Réflexion. – Le désir d’accéder à une demande révèle un grand amour et un cœur doublement généreux, qui, non content de donner, prévient celui qui doit le préve­nir, afin de donner plus vite ; c’est en outre une grande humilité. Jésus s’incline vers nous, et c’est en quoi consiste l’humilité de Dieu. Mais c’est moins la prière de supplication que celle de louange qui est ici l’objet du désir de Jésus.

II

Jésus – Vous qui bénissez le Seigneur, relevez sa gran­deur autant que vous le pourrez, car il est au-dessus de toute louanges, et fortifiez-vous de plus en plus, afin de ne pas vous lasser, car vous ne comprendrez jamais ce qu’il est et ce qu’il mérite. Que votre prière soit conti­nuelle[1]. Venez, adorons-le, car mon Père est aussi votre Père dans les cieux. Priez avec moi, par moi et en moi, afin que votre hommage lui soit agréable.

Que son nom soit sanctifié[2], comme il doit l’être ; que tous les hommes le connaissent et proclament son nom trois fois saint. Il ne règne pas dans tous les cœurs, hélas ! Ah ! demandez que ce règne arrive et qu’il étende ses bienfaits sur toute la terre ; que les nations se conver­tissent à la foi et mon Eglise, mon épouse, règne aussi triomphante à côté de moi ; que tous les hommes soient frères et ne forment entre eux qu’un cœur et qu’une âme[3] pour aimer et louer le Seigneur tout-puissant. Avec toutes les créatures, publiez ses grandeurs, et vous qui avez une âme créée à son image, manifestez sa gloire par la sagesse de votre conduite.

Que sa volonté surado­rable et infiniment sage soit accomplie avec allégresse de l’orient à l’occident, comme dans l’étendue des cieux, car il est le souverain monarque de l’univers. Et maintenant ce qu’il faut louer de toutes vos voix et de tous vos cœurs, ce qu’il faut exalter nuit et jour[4] avec transport, avec in­cessante action de grâce et perpétuelle adoration, c’est la donation suprême de ce pain vivant descendu du ciel[5], de ce pain quotidien de vos âmes, pétri de mon sang divin et qui est ma chair, lequel vous a été donné par mon Père, lui donc le nom est grand parmi les nations et pour qui est offerte en tous lieux, depuis le lever du soleil jusqu’à son coucher, une oblation pure[6].

III

L’âme – Seigneur, vous m’avez appris la louange et la supplication ; ah ! que j’aime à redire après vous cette hymne de votre charité envers votre Père et en­vers vos créatures ! Est-il de plus beaux modèles, de plus abondants sujets d’oraison que cette oraison même du Seigneur ? Vous voulez, ô Jésus, que notre prière soit constante, non seulement à cause de l’impérieux besoin où nous sommes de votre continuelle assistance, mais parce que votre auguste présence au milieu de nous l’or­donne.
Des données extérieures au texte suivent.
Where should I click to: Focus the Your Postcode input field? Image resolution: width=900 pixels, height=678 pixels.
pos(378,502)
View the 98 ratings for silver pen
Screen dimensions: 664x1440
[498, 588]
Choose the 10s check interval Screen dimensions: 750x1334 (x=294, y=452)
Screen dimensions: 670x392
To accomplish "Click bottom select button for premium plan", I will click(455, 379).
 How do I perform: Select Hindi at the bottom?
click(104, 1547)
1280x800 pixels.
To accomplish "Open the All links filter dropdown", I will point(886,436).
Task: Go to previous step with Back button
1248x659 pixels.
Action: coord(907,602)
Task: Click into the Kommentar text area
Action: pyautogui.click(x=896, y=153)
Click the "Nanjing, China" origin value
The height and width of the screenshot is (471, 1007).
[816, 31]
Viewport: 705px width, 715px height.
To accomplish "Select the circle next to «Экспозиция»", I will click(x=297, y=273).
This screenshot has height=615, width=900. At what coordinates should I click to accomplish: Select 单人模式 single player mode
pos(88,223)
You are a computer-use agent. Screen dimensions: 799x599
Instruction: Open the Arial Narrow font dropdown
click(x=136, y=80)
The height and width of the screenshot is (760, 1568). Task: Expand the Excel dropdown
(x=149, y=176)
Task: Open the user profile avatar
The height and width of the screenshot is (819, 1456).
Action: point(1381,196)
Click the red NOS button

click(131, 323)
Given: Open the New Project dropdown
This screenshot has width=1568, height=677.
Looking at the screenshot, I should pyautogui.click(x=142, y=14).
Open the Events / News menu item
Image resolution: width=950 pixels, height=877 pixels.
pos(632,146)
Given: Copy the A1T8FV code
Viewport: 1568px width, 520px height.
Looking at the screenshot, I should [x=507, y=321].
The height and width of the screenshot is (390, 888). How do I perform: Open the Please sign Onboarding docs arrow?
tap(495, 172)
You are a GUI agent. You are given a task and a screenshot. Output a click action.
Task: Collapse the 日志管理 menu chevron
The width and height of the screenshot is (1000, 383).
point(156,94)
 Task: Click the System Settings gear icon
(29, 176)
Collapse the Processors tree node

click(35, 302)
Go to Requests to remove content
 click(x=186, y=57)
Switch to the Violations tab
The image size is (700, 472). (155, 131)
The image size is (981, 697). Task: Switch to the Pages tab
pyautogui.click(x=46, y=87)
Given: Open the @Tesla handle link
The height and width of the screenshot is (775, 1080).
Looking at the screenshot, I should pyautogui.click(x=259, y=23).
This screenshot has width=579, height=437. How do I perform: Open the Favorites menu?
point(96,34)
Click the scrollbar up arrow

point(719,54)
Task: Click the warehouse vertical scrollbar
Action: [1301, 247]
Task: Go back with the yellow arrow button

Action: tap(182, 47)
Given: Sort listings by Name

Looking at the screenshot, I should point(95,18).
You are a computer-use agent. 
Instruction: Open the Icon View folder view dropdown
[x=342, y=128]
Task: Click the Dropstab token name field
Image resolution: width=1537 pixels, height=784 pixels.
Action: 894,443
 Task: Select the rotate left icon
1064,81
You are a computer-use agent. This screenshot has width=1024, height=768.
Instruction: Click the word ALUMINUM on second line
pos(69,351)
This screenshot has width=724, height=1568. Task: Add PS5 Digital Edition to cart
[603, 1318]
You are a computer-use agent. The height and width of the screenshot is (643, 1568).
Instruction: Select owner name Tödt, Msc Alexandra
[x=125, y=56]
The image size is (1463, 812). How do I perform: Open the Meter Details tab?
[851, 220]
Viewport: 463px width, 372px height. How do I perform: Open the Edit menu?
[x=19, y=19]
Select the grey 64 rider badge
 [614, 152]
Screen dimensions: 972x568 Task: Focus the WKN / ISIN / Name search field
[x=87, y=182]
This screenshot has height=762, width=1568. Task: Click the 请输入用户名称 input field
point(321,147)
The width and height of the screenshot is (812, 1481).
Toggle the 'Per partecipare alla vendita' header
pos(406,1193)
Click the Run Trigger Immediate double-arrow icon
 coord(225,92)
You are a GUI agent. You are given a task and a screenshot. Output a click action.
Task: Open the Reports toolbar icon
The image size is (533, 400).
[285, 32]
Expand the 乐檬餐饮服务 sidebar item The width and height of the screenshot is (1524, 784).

Ah ! Jésus-Hostie, quand vous êtes là, mêlé en quelque sorte à la fange de notre bas séjour, nous pou­vons oublier le prosternement perpétuel dans lequel doivent nous plonger comme invinciblement l’admi­ration et la reconnaissance, comme aussi la réparation pour l’oubli d’un aussi grand devoir !

Mais vous êtes bon, ô Jésus, vous savez que les misérables assujettisse­ments de cette vie mortelle imposent aussi des devoirs qui nous retiennent longtemps loin de vos temples, et nous ne pouvons pas prier toujours au saint lieu où votre Corps Eucharistique a pris sa résidence ; mais votre Cœur s’est-il imposé des bornes ?

De même que mon corps loin de votre sanctuaire ne retient pas mon cœur fixé en vous par la volonté, de même, ô Jésus, votre Cœur me suit et il entend la prière secrète que mes lèvres ne murmurent pas. Les substances douées d’une grande force d’expansion brisent leur contenant ; mais vous qui renfermez toutes les propriétés, vous, ô Jésus, vous ne bri­sez rien, vous dilatez, et vos œuvres s’accomplissent avec douceur ; les parois du tabernacle vous contiennent sans vous restreindre ; votre substance glorifiée pénètre et remplit tous les milieux.

Quand vous dites : Viens, et que rien ne l’arrête, je dois m’élancer ; mais quand le devoir s’impose, c’est vous-même qui venez… vous traversez l’espace, et comme le parfum qui remplit l’air que je res­pire, vous êtes là, et par votre grâce mon sacrifice devient un sacrifice d’agréable odeur. Votre Cœur Eucharistique reçoit ainsi un hommage perpétuel, c’est pour cela que chacun de nous peut l’accomplir toujours en tous lieux et sous toutes les formes. Mais, ô Jésus, votre Père ne vous a-t-il pas glorifié le premier dans votre Eucharistie ? – Cette gloire n’est-elle pas la première parole qui soit sortie de vos lèvres encore teintes de votre propre sang, aussitôt après la Cène : « Maintenant le Fils de l’homme est glorifié : Nunc clarificatus est Filius homini[7]. »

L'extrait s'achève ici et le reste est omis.